### TASK TO COMPLETE
In the listing below, start your output at the line with "Select the Scale tool" and end it after the line with "This screenshot has height=931, width=1598.", copying every line exactly.

### STORED DATA

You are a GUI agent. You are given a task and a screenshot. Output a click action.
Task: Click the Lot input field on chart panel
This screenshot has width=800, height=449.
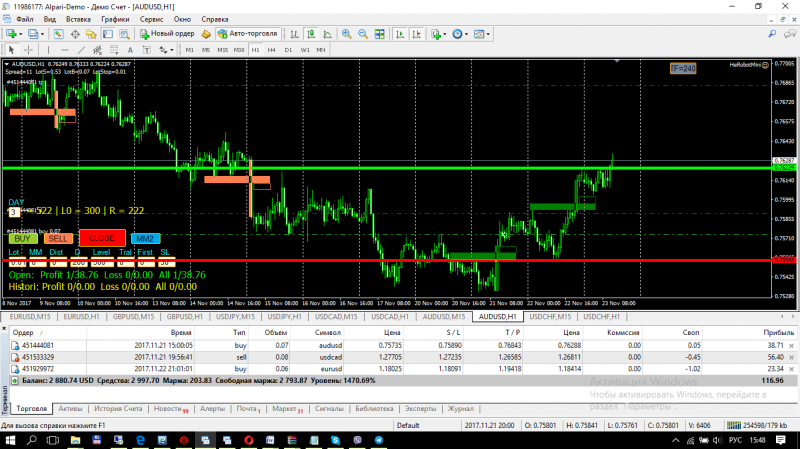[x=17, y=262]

==

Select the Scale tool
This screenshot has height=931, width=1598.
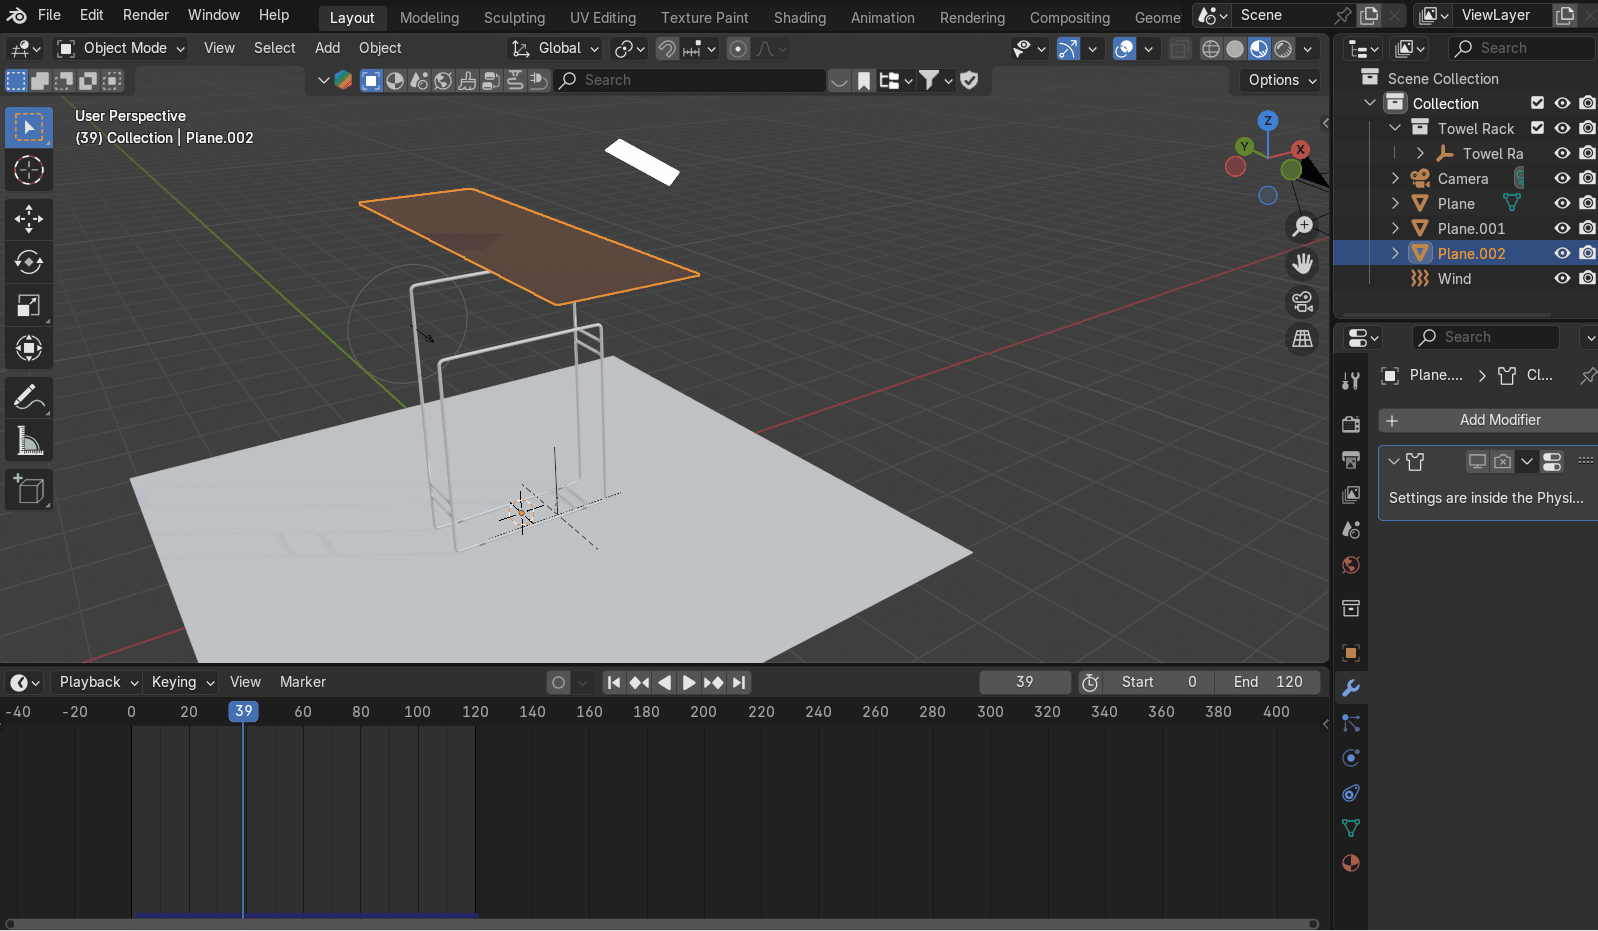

### REPLY TO THE EXERCISE
Select the Scale tool
This screenshot has height=931, width=1598.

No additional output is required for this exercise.